7-8pm The Making of the Writer’s House:
from Cowper’s Orchardside to Austen’s Chawton
[Live on Zoom, co-hosted by Jane Austen’s House, with Q&A]
Professor Nicola J Watson will be discussing the writer’s house, especially Cowper’s in Olney and Austen’s in Chawton, in the light of her new book, The Author’s Effects: On Writer’s House Museums (OUP 2020). How and when did the writer’s house museum come into being? How and why do we seek to curate an author’s life through preserving domestic spaces? She’ll be talking about how domestic spaces and objects have served to provide access to something of the writerly life and to build popular notions of authorship. And she’ll be reflecting on why the idealised domesticity of Orchard House and Chawton Cottage has special appeal in a time of lockdown.
Nicola holds a chair in English Literature at The Open University. She is a specialist in the literature and culture of the Romantic period, with particular interests in the history of authorship, literary tourism and the writer’s house museum.

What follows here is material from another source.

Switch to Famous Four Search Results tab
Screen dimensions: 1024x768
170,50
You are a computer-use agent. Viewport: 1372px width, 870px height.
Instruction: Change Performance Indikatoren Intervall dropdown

She is director of the AHRC-funded RÊVE (Romantic Europe: The Virtual Exhibition), which contains many exhibits related to William Cowper and Jane Austen. She is a Trustee of the Cowper and Newton Museum.
Tickets
This is a free event, but tickets are required to access the Zoom event at the end of the evening.
Talks will be broadcast on YouTube, and all links and access details for the final live event will be emailed to ticket holders the day before the event.